Sampling error occurs even when all students in a year cohort are tested. This is because inferences are made about school performance by testing selected cohorts, such as Years 3, 5, 7 and 9 in the national literacy and numeracy assessments. Each cohort of students tested is a sample of the students in the school for the purpose of measuring school performance.
Equating errors arise in comparing tests over time and in creating a common scale of scores for students across different Year levels. For example, building a common score scale across several year levels involves sophisticated statistical methodology to ensure that the results are reliable and valid. Different methodologies produce different results.
Professor Wu says that equating error is a major source of inaccuracy. This is because test items often work differently for different groups of students across states, there are curriculum differences across states and some content areas are not fully covered.
Professor Wu has followed up her criticisms in a letter to The Age recently saying that if student performance is not measured well by NAPLAN then the results cannot be used to assess school and teacher performance. She said that it could mean that schools and teachers are accused of not doing their job when they are.

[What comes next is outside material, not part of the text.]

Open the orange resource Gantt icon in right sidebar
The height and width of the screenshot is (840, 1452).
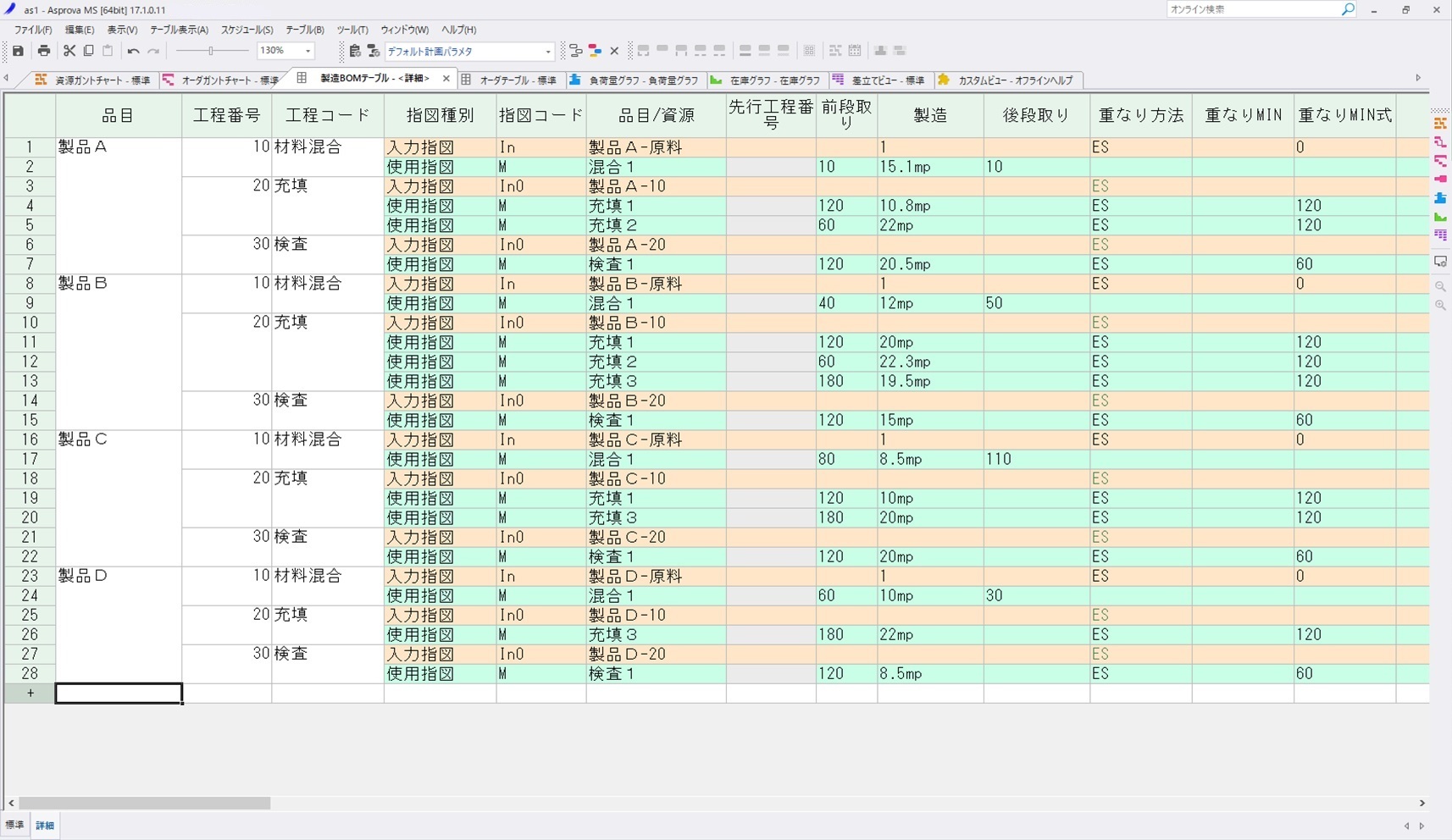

Professor Wu says that the criticisms apply also to so-called like school comparisons. The large error margins make these comparisons practically meaningless.
When schools are grouped into ‘’like’’ groups, we need even more precision in the measures to detect differences between schools. It will be easy to demonstrate the difference between a high-profile private school and a low socio-economic government school, but it will be more difficult to determine significant differences between two high-profile private schools.
These are devastating criticisms. Julia Gillard has assured that the new national school performance reporting system will give accurate data on individual school performance. However, it appears that the national tests are not up to the mark.
The large statistical errors will wreak havoc when comparing school results.
It will not be possible to make reliable comparisons or rankings of schools because they may reflect chance differences in school performance rather than real differences. Such comparisons will mostly identify lucky and unlucky schools, not good and bad schools. It also means that current school performance is highly misleading as a guide to future school performance.
These statistical errors in school results also mean that school performance and school rankings are highly unstable from year-to-year. It is highly misleading to compare changes in school performance from one year to the next, especially in the case of smaller schools. It leads to unwarranted conclusions about changes and often unfairness in the inferences drawn about schools.
Professor Wu’s criticims show that Julia Gillard’s faith in the ability of NAPLAN to identify successful schools is misplaced. Rather than accurately measuring school performance as Gillard asserts, the new school performance reporting system is likely to mislead parents and policy makers.
Parents may be misled in choosing a school. Some schools may be recognised as outstanding while others are identified as unsuccessful simply as the result of chance and not because of actual programs and teaching practice. It also means that current school performance is highly misleading as a guide to future school performance.
The large error margins may also mislead policy makers because it will be difficult to identify effective school practices. It may mislead decision-makers and schools in recommending and adopting particular educational programs. Action taken to assist less successful schools may appear more effective than it is in practice.